The effects of thinning on nutrient cycling include decreasing litter mass in the forest floor due to reduction of litter production. This effect might be cancelled in the short term due to canopy closure some years after thinning (Roig et al., 2005), however long-lasting effects on forest floor have also been observed and if it is accompanied by a reduction in nutrient concentration in green foliage, the nutrient budget may be unbalanced (Jonard et al., 2006). Notwithstanding, the type of harvest must also be considered as it will greatly affect the final nutrient stock in the forest floor (Nave et al., 2010). Thinning can also modify the abiotic environment needed for correct nutrient cycling in forest ecosystems. In Temperate and Boreal forest ecosystems, the gap opened by thinning allows more radiation to reach the soil, thus increasing the temperature and accelerating the decomposition rate and nutrient concentration in foliage (Thibodeau et al., 2000; Vesala et al., 2005). This higher soil temperature and subsequent faster decomposition in thinned stands might explain the higher carbon stock found in F and H (fragmented and humus) layers of the forest floor in unthinned stands (Ruiz-Peinado et al., 2013). However, in areas where soil moisture is the limiting factor, like in the Mediterranean, the increasing levels of radiation reaching the soil could impair decomposition (Blanco et al., 2011; Lado-Monserrat et al., 2015; Bravo-Oviedo et al., 2017).

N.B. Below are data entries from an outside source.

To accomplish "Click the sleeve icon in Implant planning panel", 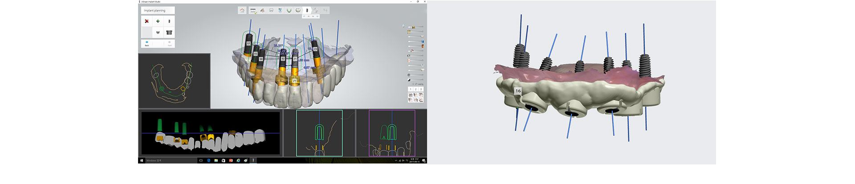I will (169, 33).
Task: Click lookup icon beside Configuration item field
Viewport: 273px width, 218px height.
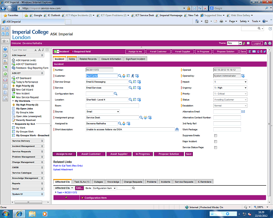Action: 116,93
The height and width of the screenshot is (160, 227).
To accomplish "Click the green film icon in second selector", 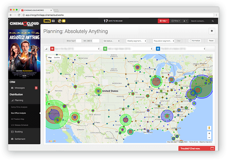I will click(105, 49).
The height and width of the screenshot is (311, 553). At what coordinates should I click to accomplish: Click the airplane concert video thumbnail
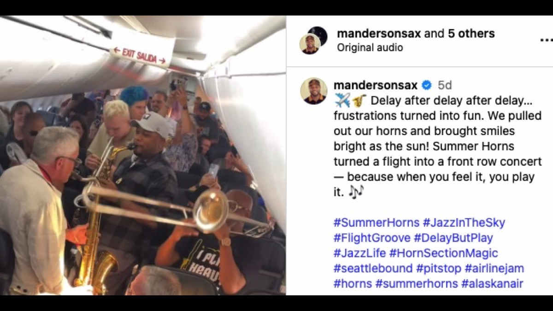click(x=143, y=156)
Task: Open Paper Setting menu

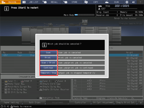Action: (x=11, y=103)
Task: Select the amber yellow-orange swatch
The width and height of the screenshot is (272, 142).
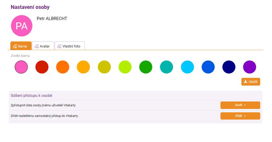Action: (84, 67)
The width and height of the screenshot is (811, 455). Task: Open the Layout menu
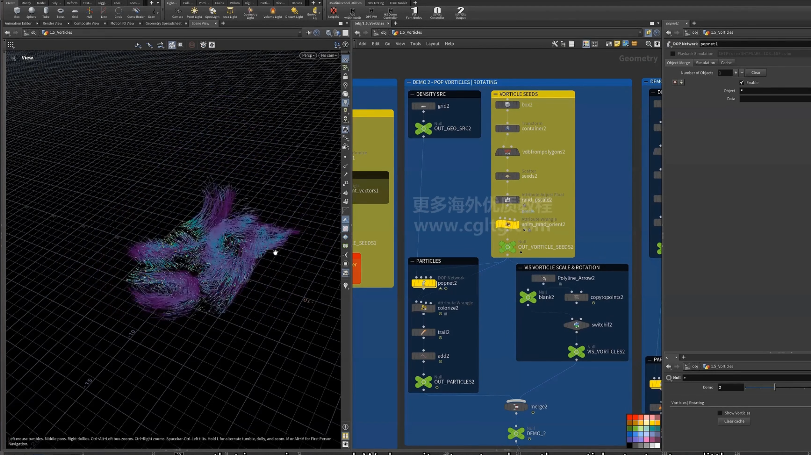(x=433, y=44)
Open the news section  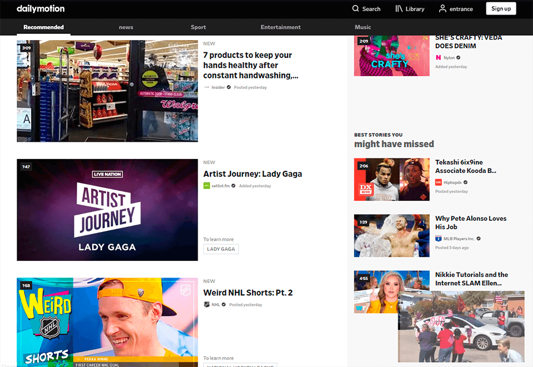coord(126,27)
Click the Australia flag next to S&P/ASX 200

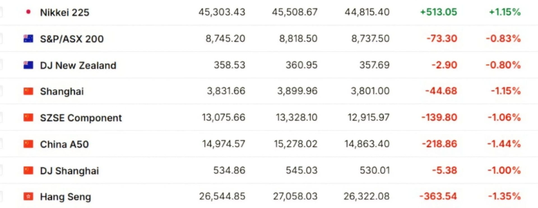(28, 39)
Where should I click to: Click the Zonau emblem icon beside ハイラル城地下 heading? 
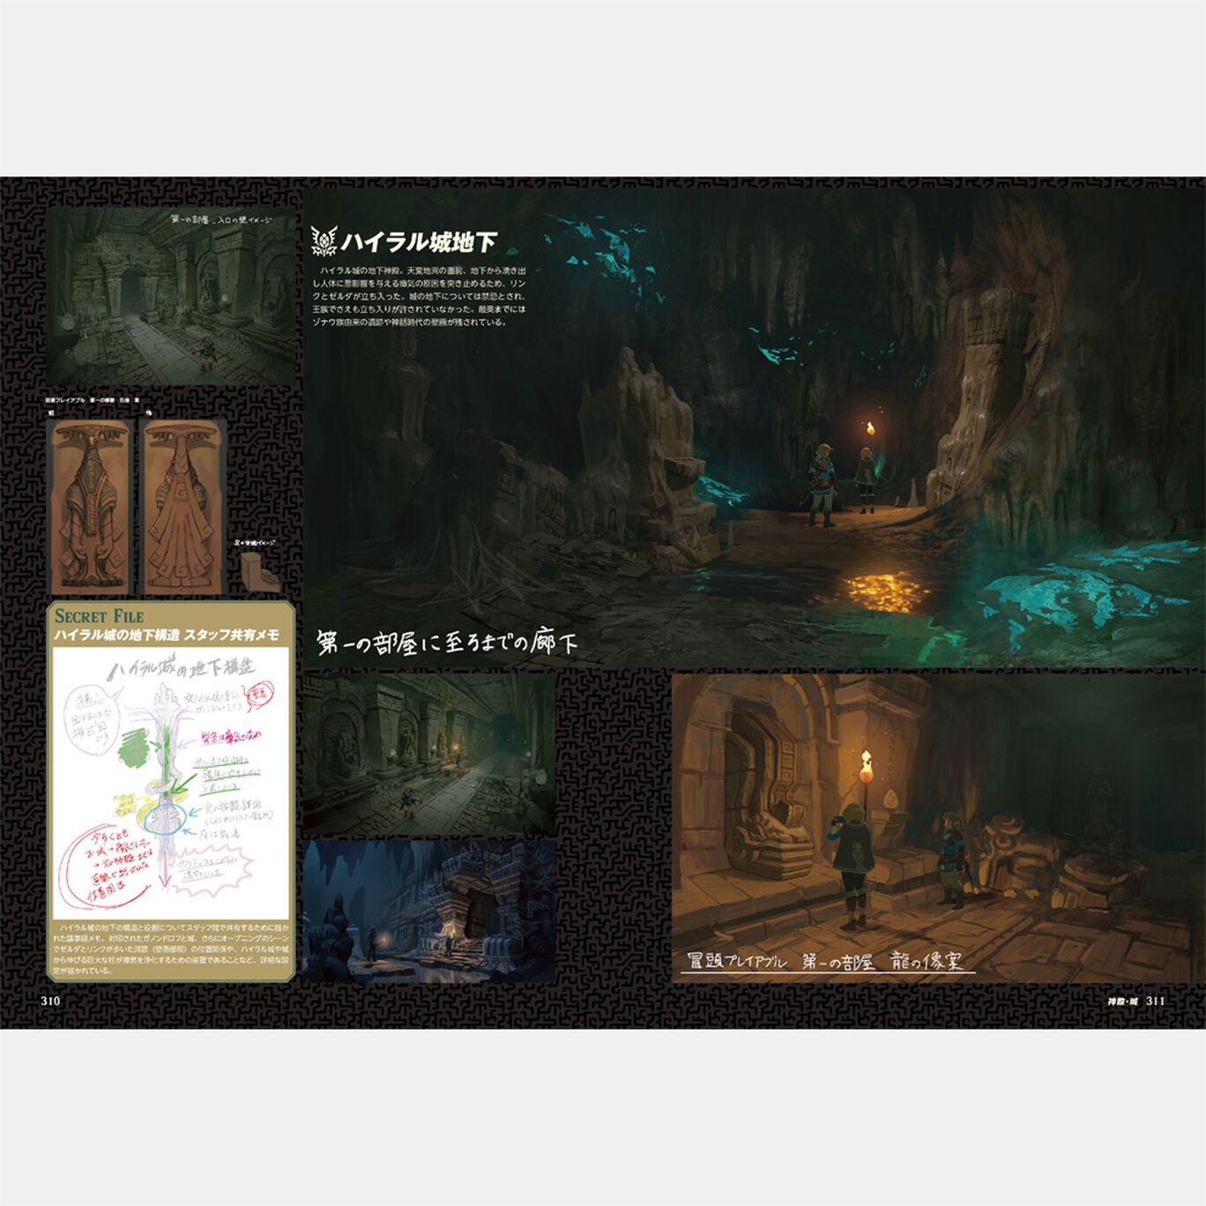pos(326,240)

Few well-designed studies have been conducted into the impact of thinning on nutrient cycling in Scots pine stands, although two thinning trials in the North of Spain under Mediterranean and Continental-type climate were compared for litterfall production, decomposition and nutrient flux after thinning (Blanco et al., 2005). The results indicated that litterfall production decreased with thinning intensity whereas site climatic descriptors such as soil temperature correlated with litterfall production (Blanco et al., 2006). Nutrient return was found to reduce in thinned stands but the effect was greater at the Mediterranean-type site (Blanco et al., 2008). Similarly, the reduction in the decomposition rate was also greater at the Mediterranean site (Blanco et al., 2011). In this suite of studies, the authors suggested that Scots pines in the Mediterranean region are more sensitive to thinning in the short term. However, another study addressing the long-term impact of thinning on soil condition in a natural Scots pine forest showed that thinned stands, as opposed to unthinned plots, had higher P, K, Mg concentrations in the forest floor and similar carbon and N levels (Bravo-Oviedo et al., 2015). The properties of the mineral soil remained unchanged in terms of bulk density and nutrient concentration, although stable stocks of K, Mg and Na throughout the profile in thinned plots would indicate leaching from upper layers. Ruiz-Peinado et al. (2016) in a study conducted in a Scots pine afforestation in northern Spain found that thinning had no effect on carbon stocks in either the forest floor or the mineral soil. This pattern has also been observed for different tree species after thinning (e.g. Powers et al., 2011; Ruiz-Peinado et al., 2013).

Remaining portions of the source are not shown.